REQUIREMENT> Output the lines of the records from the one containing "Image resolution: width=439" through the last, both ends included. Leave pictures out.

Records from a data collection:
-*-*-
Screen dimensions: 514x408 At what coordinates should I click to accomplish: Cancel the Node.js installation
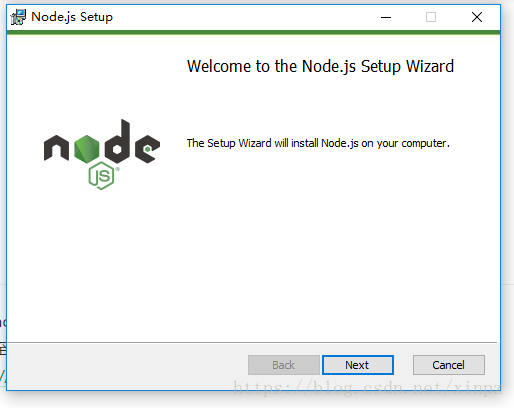click(449, 365)
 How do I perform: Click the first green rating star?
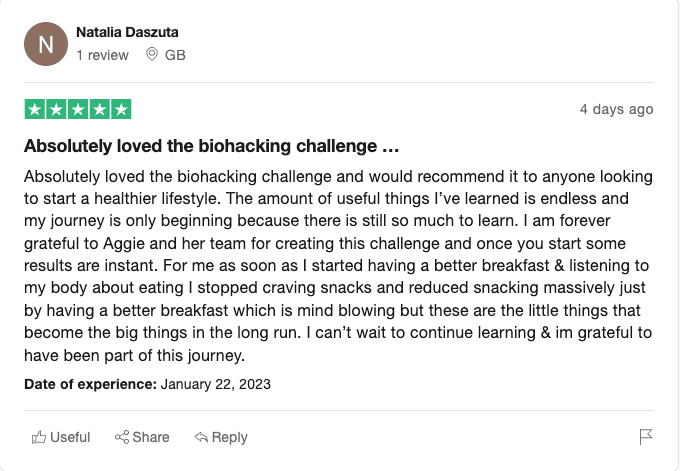[34, 109]
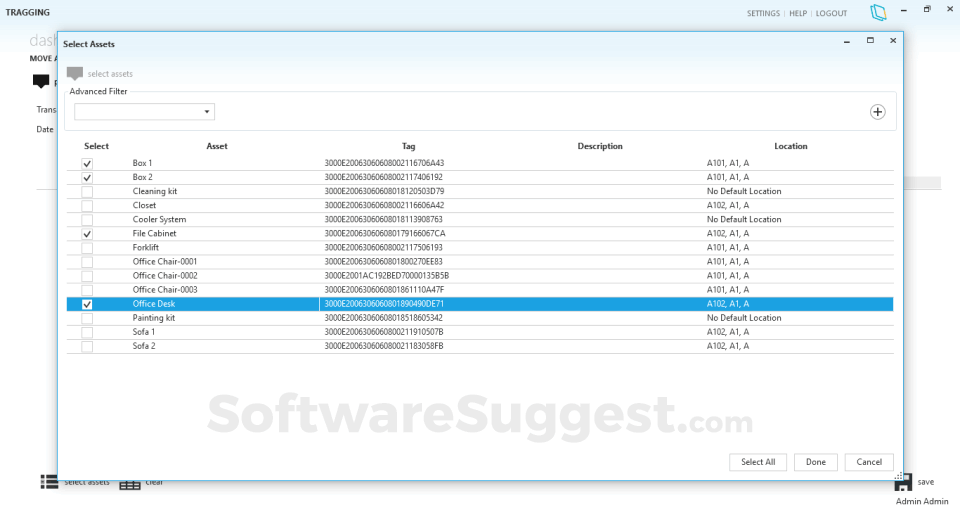Click the save disk icon
This screenshot has height=512, width=960.
pyautogui.click(x=904, y=483)
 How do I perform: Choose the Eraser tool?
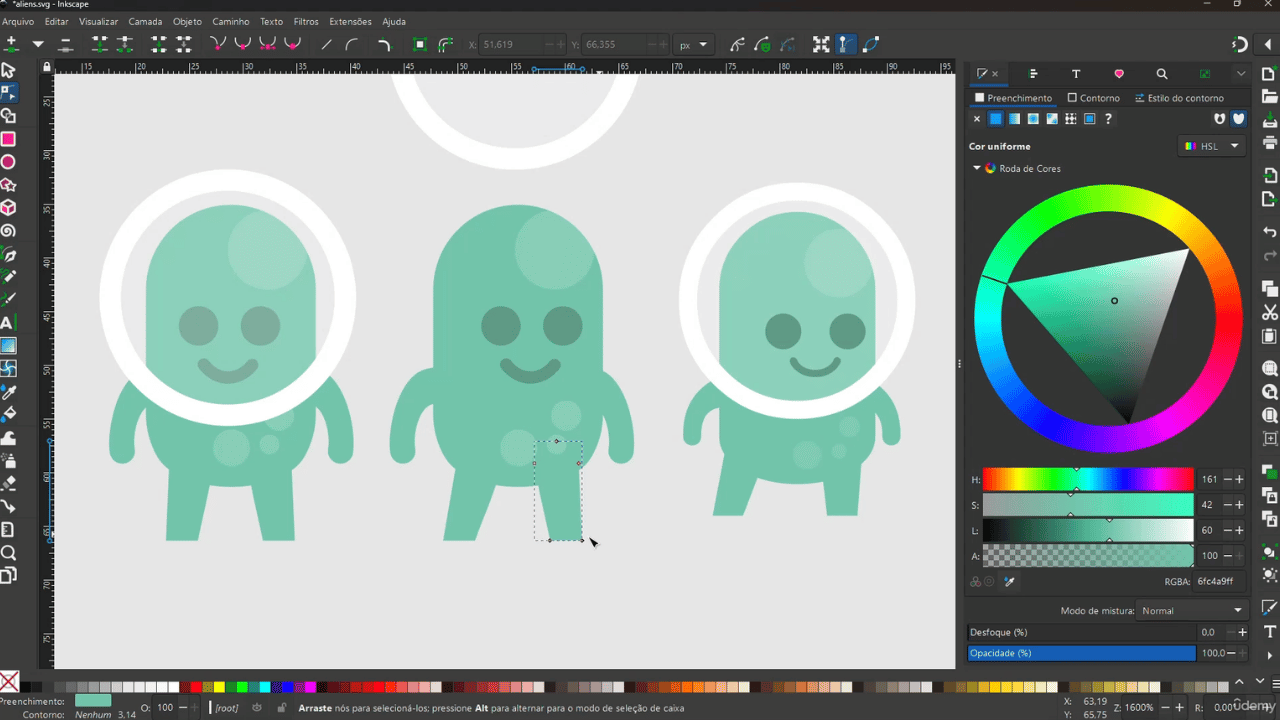8,483
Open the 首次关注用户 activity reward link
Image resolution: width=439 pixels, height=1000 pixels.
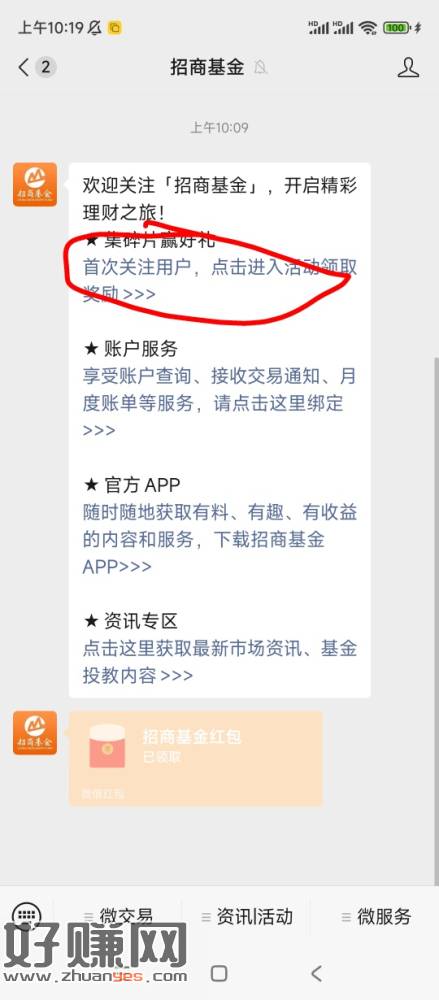pos(220,281)
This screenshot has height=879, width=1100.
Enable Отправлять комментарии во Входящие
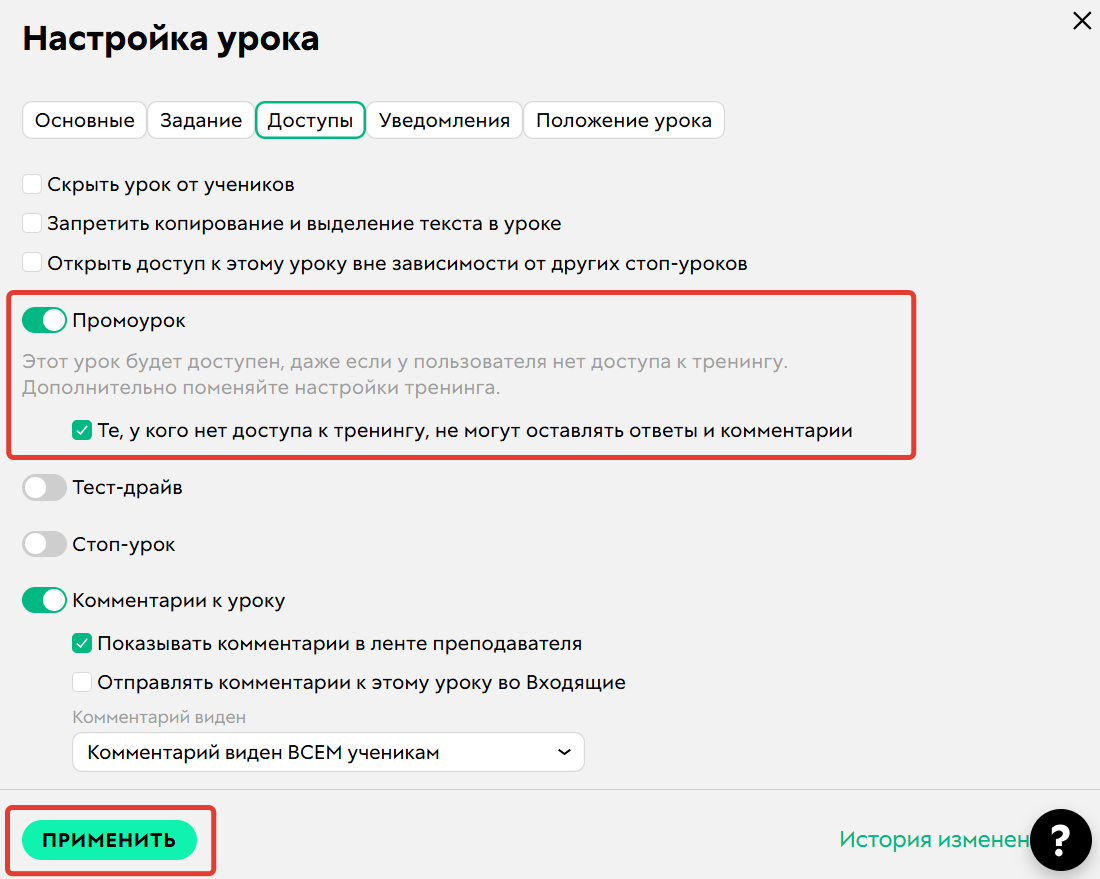pyautogui.click(x=82, y=682)
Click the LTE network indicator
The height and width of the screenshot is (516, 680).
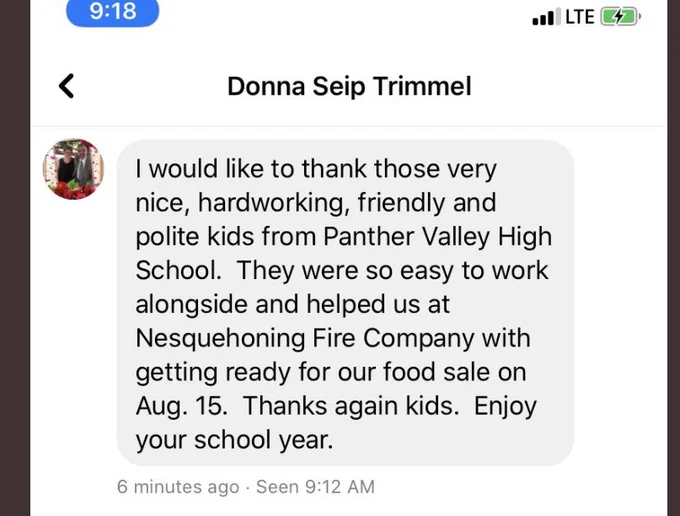click(x=580, y=17)
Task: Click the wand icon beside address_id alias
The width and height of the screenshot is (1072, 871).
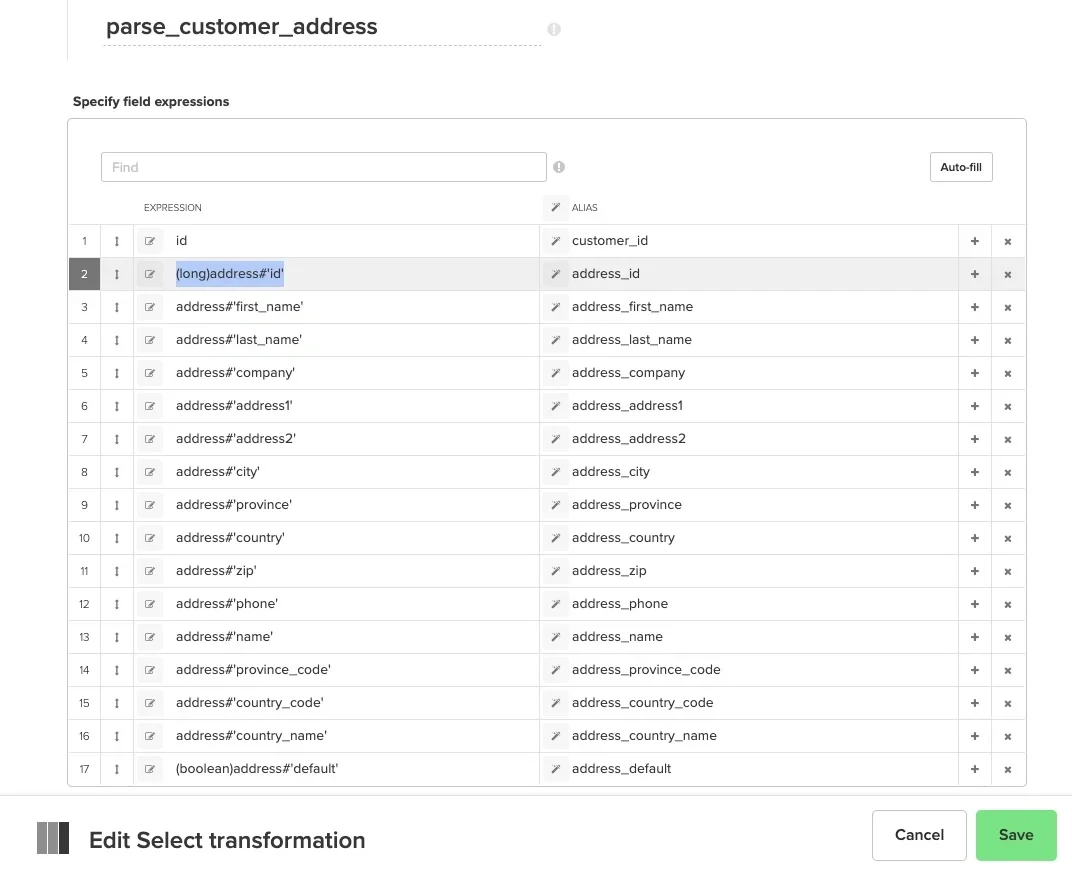Action: click(x=556, y=273)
-*-*-
ANSWER FOR THE TASK>
Image resolution: width=439 pixels, height=1000 pixels.
pos(220,281)
This screenshot has height=879, width=1100.
Enable Отправлять комментарии во Входящие
pyautogui.click(x=82, y=682)
Click the LTE network indicator
The height and width of the screenshot is (516, 680).
click(x=580, y=17)
Task: Click the wand icon beside address_id alias
The width and height of the screenshot is (1072, 871).
Action: click(x=556, y=273)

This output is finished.